Yesteryear was my favorite Animated Series episode as well. It gives a lot of depth to the Vulcan race, and Spock.

And influenced the writers of the recent Star Trek film.
 
There are quite a few TAS episodes that could have been done as live-action with the understanding that they would have to be adapted and some of the ideas reconsidered.

I'm not parting with the 50 foot tall Vulcan! :lol:

You would not have to. If they could afford a giant Apollo in the Season 2 episode "Who Mourns for Adonais?" then they could afford a giant Spock as well.
;)


Navigator NCC-2120 USS Entente
/\


They could have used the 50 ft actor who did the "Jolly Green Giant" commercials.
 
It would have been interesting to see how they filled up the missing half an hour in each of the stories.

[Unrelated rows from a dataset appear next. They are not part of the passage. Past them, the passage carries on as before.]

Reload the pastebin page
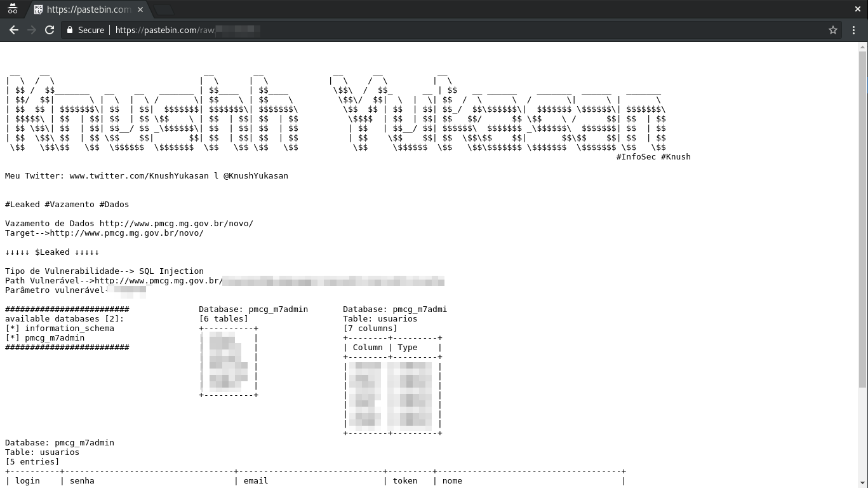Image resolution: width=868 pixels, height=488 pixels. [x=50, y=30]
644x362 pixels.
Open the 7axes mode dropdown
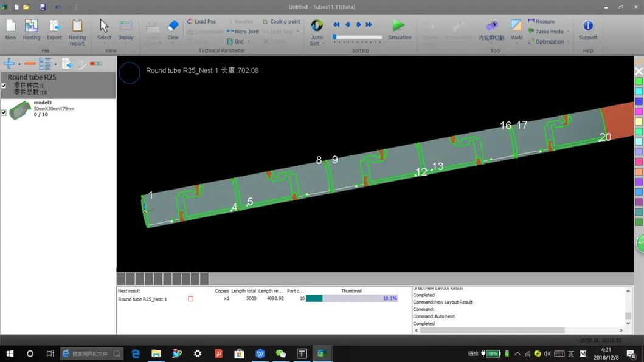pos(568,32)
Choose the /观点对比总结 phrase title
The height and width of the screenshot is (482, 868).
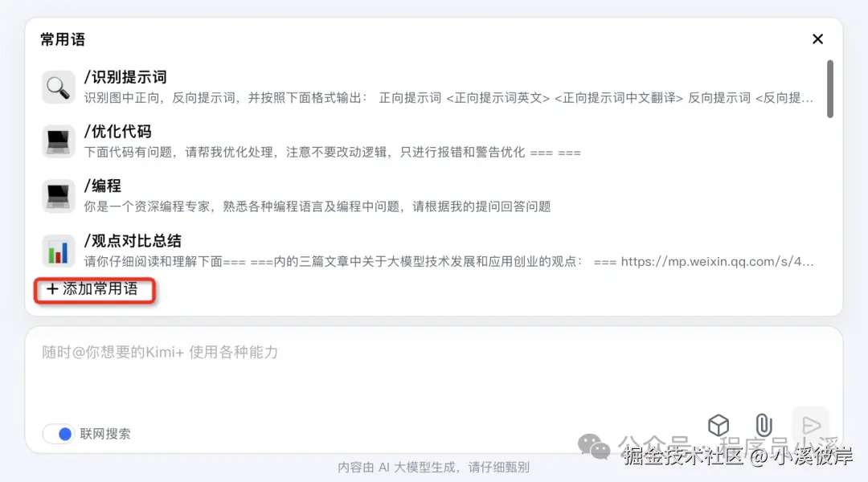(x=133, y=241)
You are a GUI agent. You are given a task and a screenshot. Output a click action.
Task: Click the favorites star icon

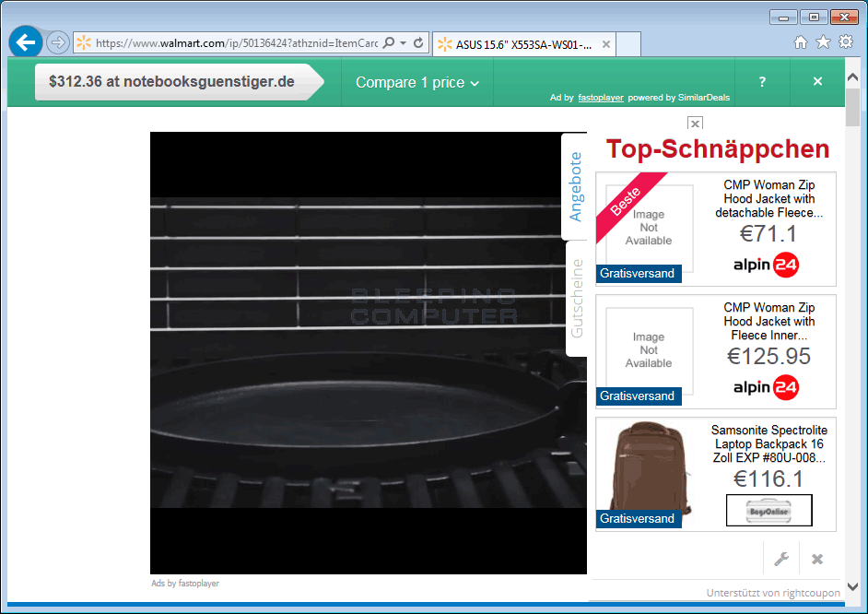[x=823, y=41]
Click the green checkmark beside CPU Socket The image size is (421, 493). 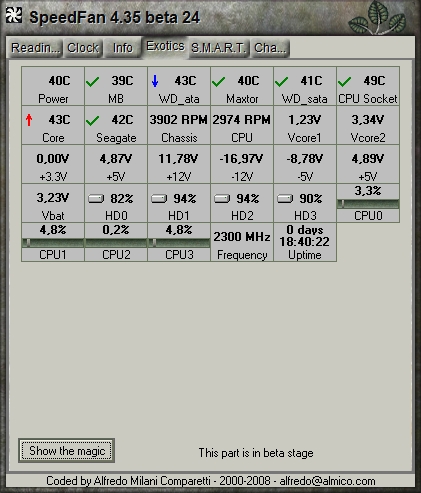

I'd love to see some Arex/M'Ress banter added to each episode. As new additions to the crew, they could discuss their observations of their new colleagues, Kirk's decisions, difficulties/insights of fitting in as crewmembers. We get an inkling that they lunch together in "The Practical Joker" (and briefly expanded in Alan Dean Foster's novelization, IIRC), where they assume they are getting the blame for the practical jokes because they are new to the ship.
 
I might be misremembering, but I think I read someplace that Gerrold's idea for BEM in a live-action was to have several people in one costume...so that the character could disassemble.
That's right. He covers it in either The World of Star Trek or The Trouble with Tribbles. That approach would have been better visually and more plausible than the floating body parts we got in the actual episode.